====== DATA FOR THIS TASK

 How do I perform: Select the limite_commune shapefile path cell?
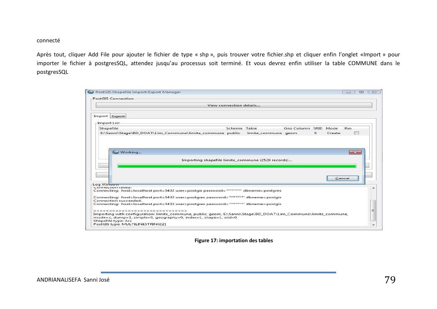(162, 133)
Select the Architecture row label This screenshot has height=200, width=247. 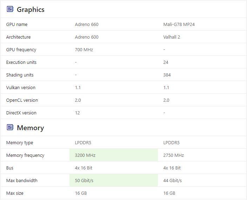click(19, 37)
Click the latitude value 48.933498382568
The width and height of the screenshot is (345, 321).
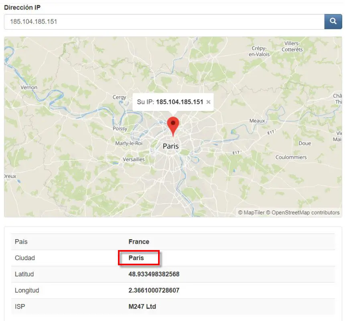(x=154, y=274)
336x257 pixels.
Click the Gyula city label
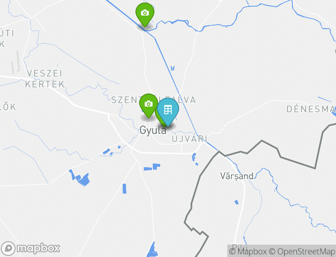click(153, 130)
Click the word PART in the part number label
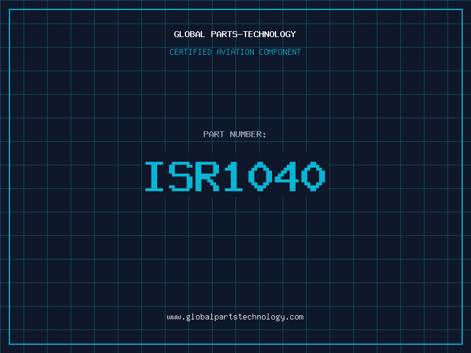The image size is (471, 353). (x=214, y=134)
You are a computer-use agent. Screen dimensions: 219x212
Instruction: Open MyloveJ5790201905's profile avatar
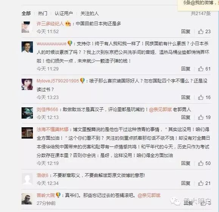[27, 84]
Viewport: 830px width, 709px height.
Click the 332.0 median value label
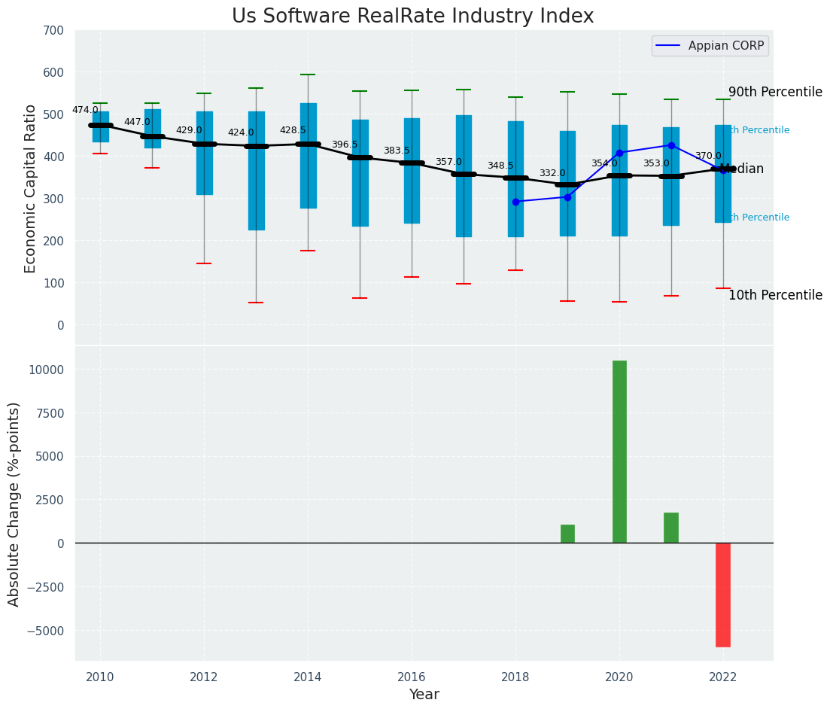(x=552, y=173)
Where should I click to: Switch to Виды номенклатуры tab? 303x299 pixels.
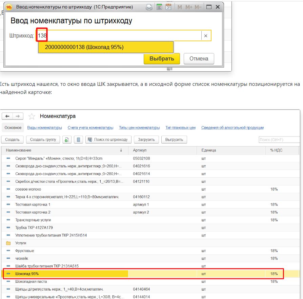44,128
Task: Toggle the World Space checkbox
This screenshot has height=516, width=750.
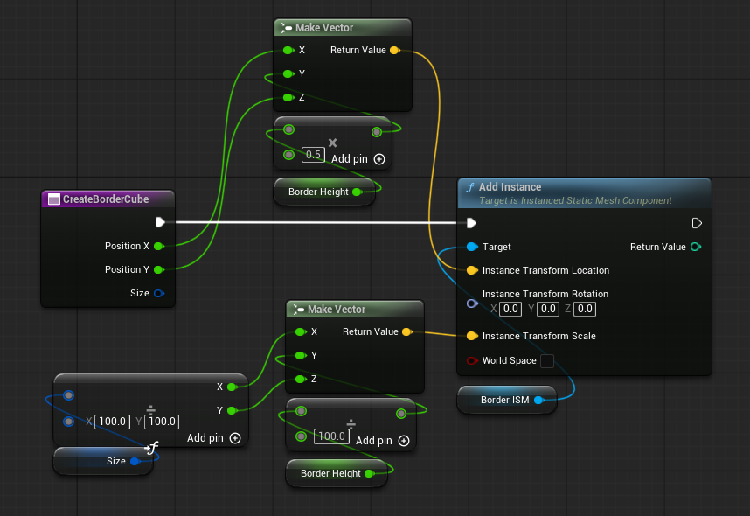Action: 547,360
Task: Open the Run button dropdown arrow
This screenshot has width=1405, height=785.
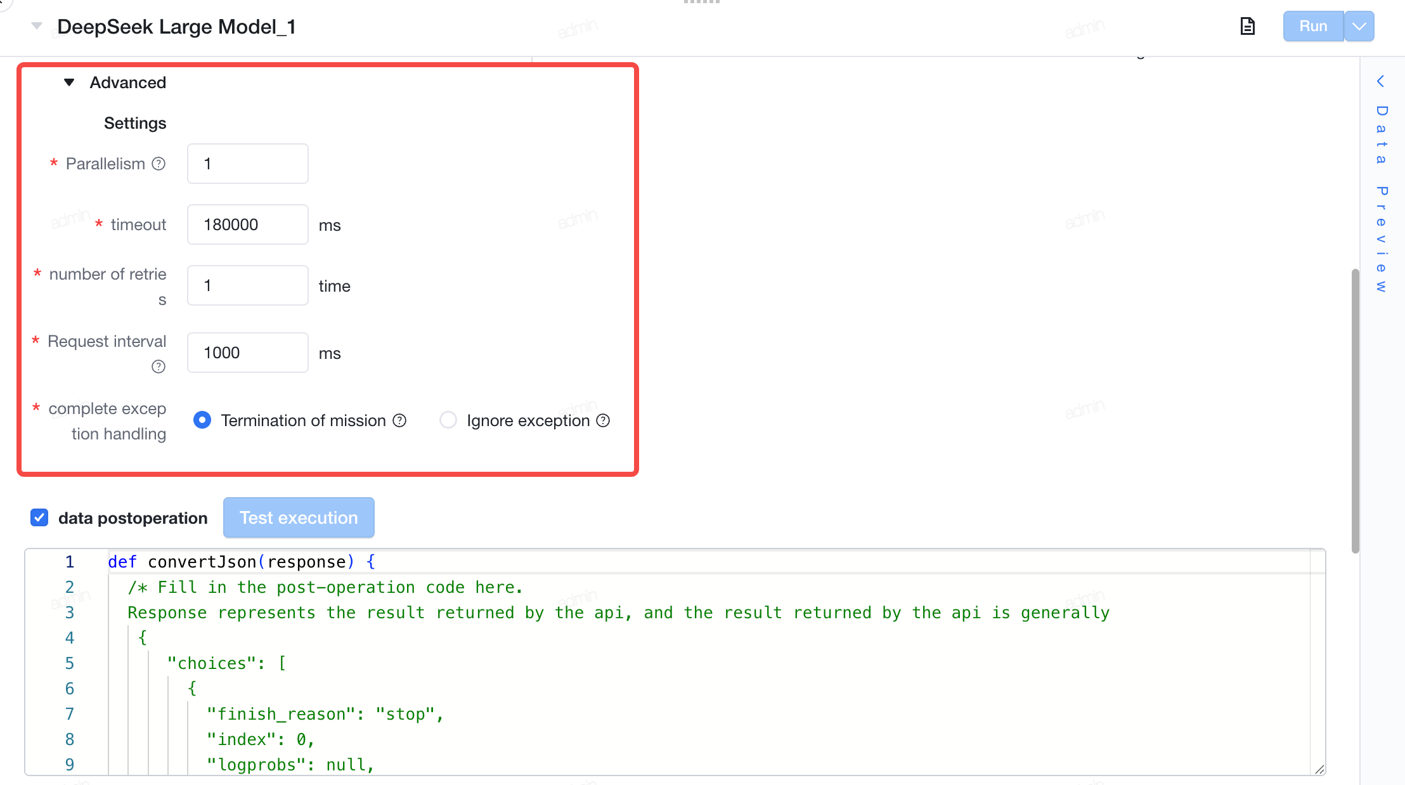Action: point(1359,27)
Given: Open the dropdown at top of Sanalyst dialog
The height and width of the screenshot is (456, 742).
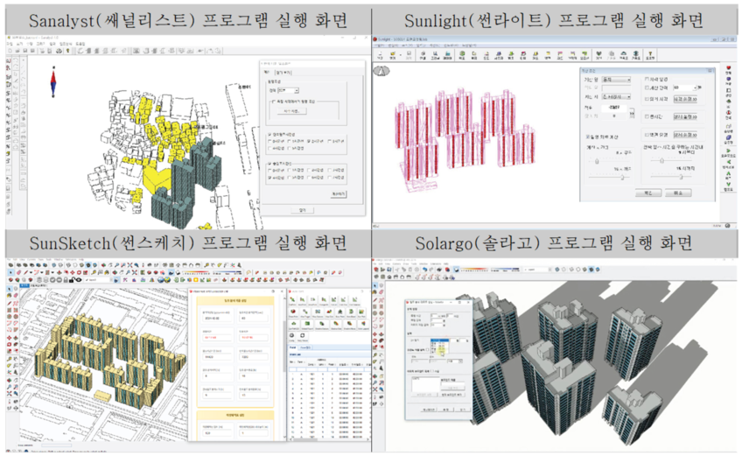Looking at the screenshot, I should (290, 90).
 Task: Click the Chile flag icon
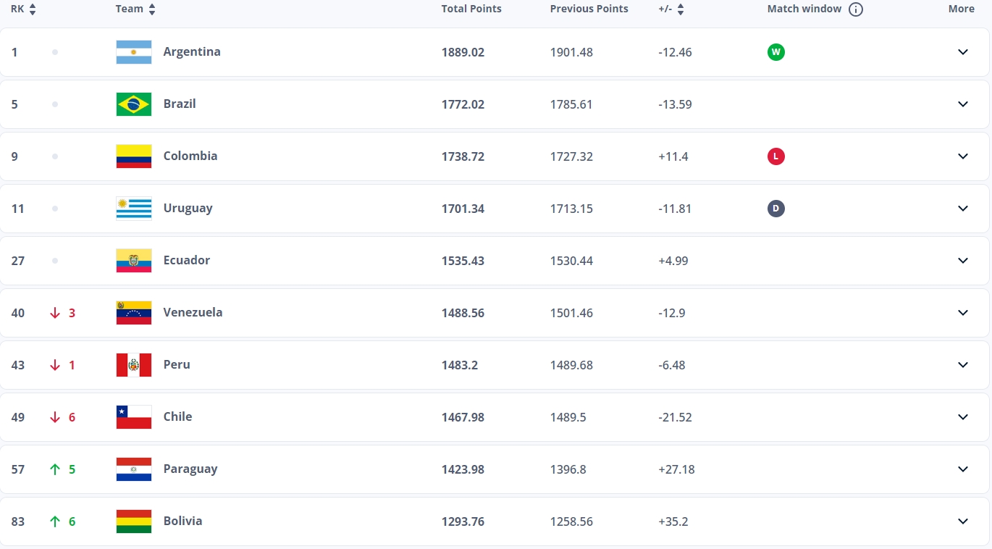coord(134,417)
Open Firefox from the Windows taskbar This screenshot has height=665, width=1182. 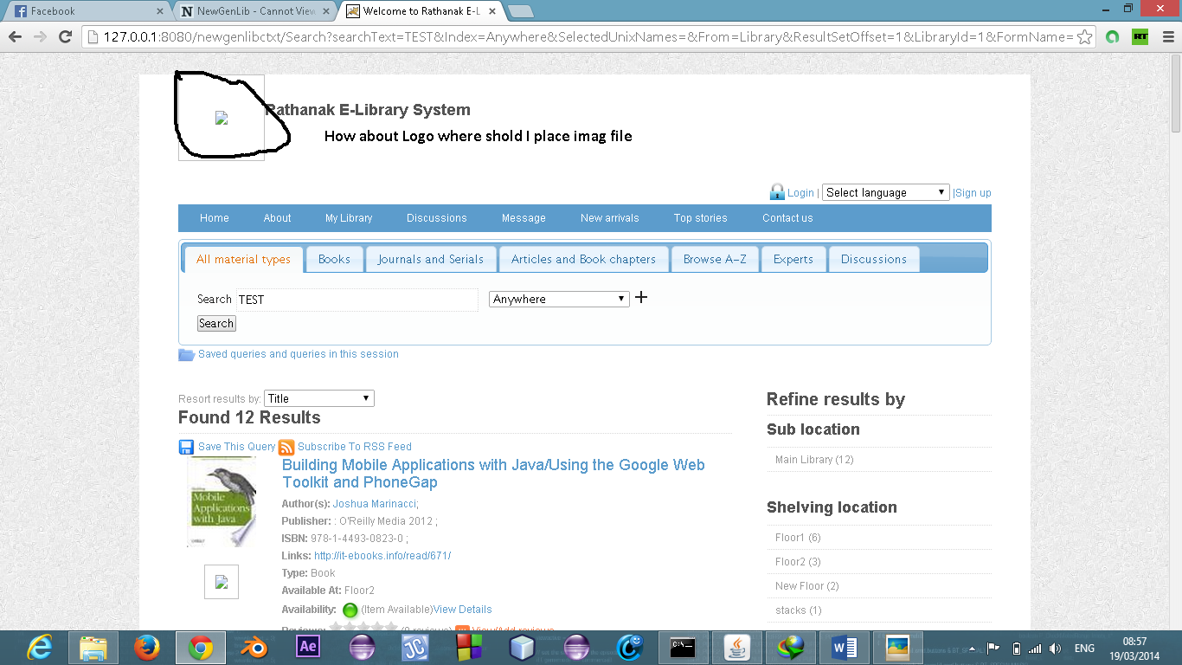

============

> TASK DESCRIPTION
Copy every line of the listing containing the string "dropdown".

> THE COMPLETED TASK
Task: Open the Run button dropdown arrow
Given: Open the dropdown at top of Sanalyst dialog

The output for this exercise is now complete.